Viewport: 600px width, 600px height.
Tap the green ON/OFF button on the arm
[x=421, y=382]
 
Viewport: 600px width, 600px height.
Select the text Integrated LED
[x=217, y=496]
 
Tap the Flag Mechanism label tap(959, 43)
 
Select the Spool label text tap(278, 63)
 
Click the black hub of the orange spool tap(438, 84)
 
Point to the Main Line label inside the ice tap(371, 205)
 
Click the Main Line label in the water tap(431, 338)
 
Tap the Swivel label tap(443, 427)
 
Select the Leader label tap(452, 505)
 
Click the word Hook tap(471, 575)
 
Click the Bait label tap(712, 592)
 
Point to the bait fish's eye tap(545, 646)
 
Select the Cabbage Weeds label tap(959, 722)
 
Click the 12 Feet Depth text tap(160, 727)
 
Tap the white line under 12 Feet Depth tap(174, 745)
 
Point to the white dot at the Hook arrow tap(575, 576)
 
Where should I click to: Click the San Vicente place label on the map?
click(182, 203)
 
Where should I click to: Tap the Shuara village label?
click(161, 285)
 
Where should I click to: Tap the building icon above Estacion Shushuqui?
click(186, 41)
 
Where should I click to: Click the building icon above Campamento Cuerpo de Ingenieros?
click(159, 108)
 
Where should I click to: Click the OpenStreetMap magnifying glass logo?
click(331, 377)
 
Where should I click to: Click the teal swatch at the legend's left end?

• • • • • • •

▶ **REQUIRED WORK**: Please put each line of the items above into a JSON list of strings, one string per line, with blank lines left out.

▶ **WRITTEN ANSWER**:
[
  "Viewport: 600px width, 600px height.",
  "Tap the green ON/OFF button on the arm",
  "[x=421, y=382]",
  "Viewport: 600px width, 600px height.",
  "Select the text Integrated LED",
  "[x=217, y=496]",
  "Tap the Flag Mechanism label tap(959, 43)",
  "Select the Spool label text tap(278, 63)",
  "Click the black hub of the orange spool tap(438, 84)",
  "Point to the Main Line label inside the ice tap(371, 205)",
  "Click the Main Line label in the water tap(431, 338)",
  "Tap the Swivel label tap(443, 427)",
  "Select the Leader label tap(452, 505)",
  "Click the word Hook tap(471, 575)",
  "Click the Bait label tap(712, 592)",
  "Point to the bait fish's eye tap(545, 646)",
  "Select the Cabbage Weeds label tap(959, 722)",
  "Click the 12 Feet Depth text tap(160, 727)",
  "Tap the white line under 12 Feet Depth tap(174, 745)",
  "Point to the white dot at the Hook arrow tap(575, 576)",
  "Where should I click to: Click the San Vicente place label on the map?",
  "click(182, 203)",
  "Where should I click to: Tap the Shuara village label?",
  "click(161, 285)",
  "Where should I click to: Tap the building icon above Estacion Shushuqui?",
  "click(186, 41)",
  "Where should I click to: Click the building icon above Campamento Cuerpo de Ingenieros?",
  "click(159, 108)",
  "Where should I click to: Click the OpenStreetMap magnifying glass logo?",
  "click(331, 377)",
  "Where should I click to: Click the teal swatch at the legend's left end?"
]